**Work to be completed:** Once the line containing "Expand the Topology section" is found in the data below, output that line and every line after it through the last, unchanged and with nothing else.

Records for this task section start

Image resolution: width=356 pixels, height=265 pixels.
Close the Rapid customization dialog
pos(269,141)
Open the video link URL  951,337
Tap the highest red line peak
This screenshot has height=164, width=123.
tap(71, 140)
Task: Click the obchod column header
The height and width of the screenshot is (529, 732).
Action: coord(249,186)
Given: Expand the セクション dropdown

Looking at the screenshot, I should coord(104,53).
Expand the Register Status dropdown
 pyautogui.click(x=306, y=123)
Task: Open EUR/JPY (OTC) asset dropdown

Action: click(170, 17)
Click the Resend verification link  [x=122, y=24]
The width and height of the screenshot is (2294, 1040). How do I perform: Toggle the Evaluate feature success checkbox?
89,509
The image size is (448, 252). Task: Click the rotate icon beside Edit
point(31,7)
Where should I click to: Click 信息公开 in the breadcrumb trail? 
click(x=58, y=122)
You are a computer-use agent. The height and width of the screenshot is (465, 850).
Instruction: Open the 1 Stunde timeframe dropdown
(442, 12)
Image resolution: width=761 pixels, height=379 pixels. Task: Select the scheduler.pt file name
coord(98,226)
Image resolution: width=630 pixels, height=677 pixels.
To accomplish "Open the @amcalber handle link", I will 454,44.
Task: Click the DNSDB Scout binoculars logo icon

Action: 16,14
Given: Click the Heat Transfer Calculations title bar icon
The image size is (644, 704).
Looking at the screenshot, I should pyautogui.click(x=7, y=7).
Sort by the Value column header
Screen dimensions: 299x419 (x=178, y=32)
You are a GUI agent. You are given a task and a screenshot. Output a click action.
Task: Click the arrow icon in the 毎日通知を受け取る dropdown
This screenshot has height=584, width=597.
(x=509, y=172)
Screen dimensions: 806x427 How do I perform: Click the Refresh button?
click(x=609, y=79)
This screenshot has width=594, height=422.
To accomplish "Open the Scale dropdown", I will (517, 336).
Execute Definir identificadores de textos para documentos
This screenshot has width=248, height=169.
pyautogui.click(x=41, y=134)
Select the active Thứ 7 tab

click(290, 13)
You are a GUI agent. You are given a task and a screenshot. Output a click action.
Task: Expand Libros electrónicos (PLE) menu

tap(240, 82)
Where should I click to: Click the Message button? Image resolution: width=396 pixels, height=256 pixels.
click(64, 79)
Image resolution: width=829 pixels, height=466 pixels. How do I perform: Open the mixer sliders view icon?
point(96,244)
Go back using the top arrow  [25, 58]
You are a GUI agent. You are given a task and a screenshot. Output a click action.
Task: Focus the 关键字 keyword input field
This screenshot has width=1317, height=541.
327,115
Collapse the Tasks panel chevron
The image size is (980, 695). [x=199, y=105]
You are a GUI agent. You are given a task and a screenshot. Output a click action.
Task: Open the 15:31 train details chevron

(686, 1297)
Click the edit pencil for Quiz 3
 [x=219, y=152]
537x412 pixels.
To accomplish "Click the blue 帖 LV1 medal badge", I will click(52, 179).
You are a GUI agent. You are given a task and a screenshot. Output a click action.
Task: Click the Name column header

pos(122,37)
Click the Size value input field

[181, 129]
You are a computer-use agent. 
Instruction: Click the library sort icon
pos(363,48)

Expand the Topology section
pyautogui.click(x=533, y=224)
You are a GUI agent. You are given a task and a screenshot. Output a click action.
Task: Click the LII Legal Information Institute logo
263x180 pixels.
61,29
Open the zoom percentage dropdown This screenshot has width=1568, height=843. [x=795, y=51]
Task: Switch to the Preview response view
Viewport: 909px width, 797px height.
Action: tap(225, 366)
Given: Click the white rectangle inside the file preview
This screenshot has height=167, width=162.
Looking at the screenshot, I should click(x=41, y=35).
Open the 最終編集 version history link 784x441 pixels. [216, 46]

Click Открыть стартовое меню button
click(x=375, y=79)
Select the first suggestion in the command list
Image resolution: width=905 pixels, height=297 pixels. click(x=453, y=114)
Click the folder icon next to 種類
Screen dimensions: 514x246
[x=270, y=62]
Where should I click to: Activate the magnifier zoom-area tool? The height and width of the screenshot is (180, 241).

Records for this task section end

**Response:**
Expand the Topology section
pyautogui.click(x=533, y=224)
You are a GUI agent. You are given a task and a screenshot. Output a click action.
Task: Click the LII Legal Information Institute logo
263x180 pixels.
61,29
Open the zoom percentage dropdown This screenshot has width=1568, height=843. [x=795, y=51]
Task: Switch to the Preview response view
Viewport: 909px width, 797px height.
Action: tap(225, 366)
Given: Click the white rectangle inside the file preview
This screenshot has height=167, width=162.
Looking at the screenshot, I should click(x=41, y=35).
Open the 最終編集 version history link 784x441 pixels. [216, 46]

Click Открыть стартовое меню button
click(x=375, y=79)
Select the first suggestion in the command list
Image resolution: width=905 pixels, height=297 pixels. click(x=453, y=114)
Click the folder icon next to 種類
Screen dimensions: 514x246
[x=270, y=62]
Where should I click to: Activate the magnifier zoom-area tool? The height and width of the screenshot is (180, 241).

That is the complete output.